▶ **Page extract**
[Start of Attachment]

Bloody hell! What a prize twat you are!

LilyMarie · 17/11/2018 02:26

Love a good reverse

penisbeakers · 17/11/2018 02:29

You're a twat.

differentnameforthis · 17/11/2018 05:05

It was to do with preferring her brother to her. But it was a joke.
I don’t see that I’ve done anything wrong, she’s over reacted.

Nice! I'd say that your "joke" hit a nerve or conjured up old feelings.

She didn't overreact, she is hurt. Because of you. But you don't care, do you? If you did, you would not be falling over yourself to make her look unreasonable. When someone tells you that you hurt them, you don't get to tell them they are wrong. Apologise and give her time

In the email she mentioned other incidents similar to this that I don’t remember. Ahhh, see. You have history. This was the final straw. Your poor daughter.

Get used to not seeing your daughter. Soon you won't see your grandchildren either.

[End of Attachment]

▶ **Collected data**

[Start of Attachment]

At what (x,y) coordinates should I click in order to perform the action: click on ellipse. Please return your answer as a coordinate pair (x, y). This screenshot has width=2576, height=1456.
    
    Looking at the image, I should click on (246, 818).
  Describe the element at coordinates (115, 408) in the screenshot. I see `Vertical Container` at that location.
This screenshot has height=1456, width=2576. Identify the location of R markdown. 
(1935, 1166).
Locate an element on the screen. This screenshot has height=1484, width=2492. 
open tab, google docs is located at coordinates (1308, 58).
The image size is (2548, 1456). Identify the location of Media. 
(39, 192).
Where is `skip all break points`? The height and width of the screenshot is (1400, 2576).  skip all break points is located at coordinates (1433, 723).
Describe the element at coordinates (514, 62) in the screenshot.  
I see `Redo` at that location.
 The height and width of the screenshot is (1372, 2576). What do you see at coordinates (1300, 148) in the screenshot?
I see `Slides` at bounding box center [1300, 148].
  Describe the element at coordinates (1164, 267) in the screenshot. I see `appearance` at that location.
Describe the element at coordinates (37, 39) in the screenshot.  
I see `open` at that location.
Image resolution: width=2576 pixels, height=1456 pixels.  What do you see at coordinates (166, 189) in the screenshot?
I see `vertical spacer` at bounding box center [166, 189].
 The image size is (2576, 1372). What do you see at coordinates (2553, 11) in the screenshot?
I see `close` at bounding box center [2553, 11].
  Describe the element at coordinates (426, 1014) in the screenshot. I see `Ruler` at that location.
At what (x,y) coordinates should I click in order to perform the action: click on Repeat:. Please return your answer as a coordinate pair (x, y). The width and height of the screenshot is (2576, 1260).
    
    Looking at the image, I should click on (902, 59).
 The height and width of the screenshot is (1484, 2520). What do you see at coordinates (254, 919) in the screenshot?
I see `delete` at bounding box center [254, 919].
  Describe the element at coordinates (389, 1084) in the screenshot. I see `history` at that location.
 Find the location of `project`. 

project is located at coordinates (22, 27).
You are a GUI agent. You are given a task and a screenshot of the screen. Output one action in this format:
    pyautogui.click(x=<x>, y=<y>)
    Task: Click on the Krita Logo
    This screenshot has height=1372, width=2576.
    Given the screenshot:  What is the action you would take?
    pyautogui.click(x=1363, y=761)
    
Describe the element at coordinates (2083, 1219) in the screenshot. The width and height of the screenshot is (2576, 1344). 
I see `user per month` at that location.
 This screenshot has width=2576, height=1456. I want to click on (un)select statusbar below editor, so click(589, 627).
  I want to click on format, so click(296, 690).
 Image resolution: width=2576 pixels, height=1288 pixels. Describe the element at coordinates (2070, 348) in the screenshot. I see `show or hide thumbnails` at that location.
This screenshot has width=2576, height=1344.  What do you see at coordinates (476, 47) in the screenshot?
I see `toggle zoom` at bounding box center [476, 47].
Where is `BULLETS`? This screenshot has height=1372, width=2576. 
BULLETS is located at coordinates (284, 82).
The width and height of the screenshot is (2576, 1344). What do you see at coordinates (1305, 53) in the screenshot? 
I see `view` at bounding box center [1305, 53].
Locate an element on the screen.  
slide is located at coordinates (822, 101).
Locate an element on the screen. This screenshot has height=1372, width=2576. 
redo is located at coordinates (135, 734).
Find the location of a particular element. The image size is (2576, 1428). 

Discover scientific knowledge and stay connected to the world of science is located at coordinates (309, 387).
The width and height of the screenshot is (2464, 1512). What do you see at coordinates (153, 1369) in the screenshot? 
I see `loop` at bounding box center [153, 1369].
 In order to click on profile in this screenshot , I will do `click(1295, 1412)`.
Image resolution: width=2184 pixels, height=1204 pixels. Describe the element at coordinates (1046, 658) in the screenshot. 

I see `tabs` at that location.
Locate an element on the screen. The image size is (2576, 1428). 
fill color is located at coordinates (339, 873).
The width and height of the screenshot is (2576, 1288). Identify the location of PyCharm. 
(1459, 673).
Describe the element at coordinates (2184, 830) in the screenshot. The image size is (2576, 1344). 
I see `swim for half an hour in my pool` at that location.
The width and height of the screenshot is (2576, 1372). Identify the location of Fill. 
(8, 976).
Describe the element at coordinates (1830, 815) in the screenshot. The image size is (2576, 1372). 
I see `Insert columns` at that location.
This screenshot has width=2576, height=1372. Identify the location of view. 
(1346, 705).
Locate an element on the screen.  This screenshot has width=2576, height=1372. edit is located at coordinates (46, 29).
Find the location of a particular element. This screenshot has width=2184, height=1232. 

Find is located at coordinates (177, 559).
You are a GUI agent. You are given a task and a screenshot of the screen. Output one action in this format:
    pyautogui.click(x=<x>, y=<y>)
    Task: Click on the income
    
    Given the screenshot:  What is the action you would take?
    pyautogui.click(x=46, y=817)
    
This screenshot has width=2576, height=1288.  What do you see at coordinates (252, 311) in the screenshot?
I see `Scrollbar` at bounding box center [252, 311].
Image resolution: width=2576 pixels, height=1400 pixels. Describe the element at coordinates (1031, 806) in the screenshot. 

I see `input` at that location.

[End of Attachment]

▶ **Task statement**
Reproduce the passage of the forum thread from "Bloody hell! What" to "she’s over reacted.".

▶ **Solution**
Bloody hell! What a prize twat you are!

LilyMarie · 17/11/2018 02:26

Love a good reverse

penisbeakers · 17/11/2018 02:29

You're a twat.

differentnameforthis · 17/11/2018 05:05

It was to do with preferring her brother to her. But it was a joke.
I don’t see that I’ve done anything wrong, she’s over reacted.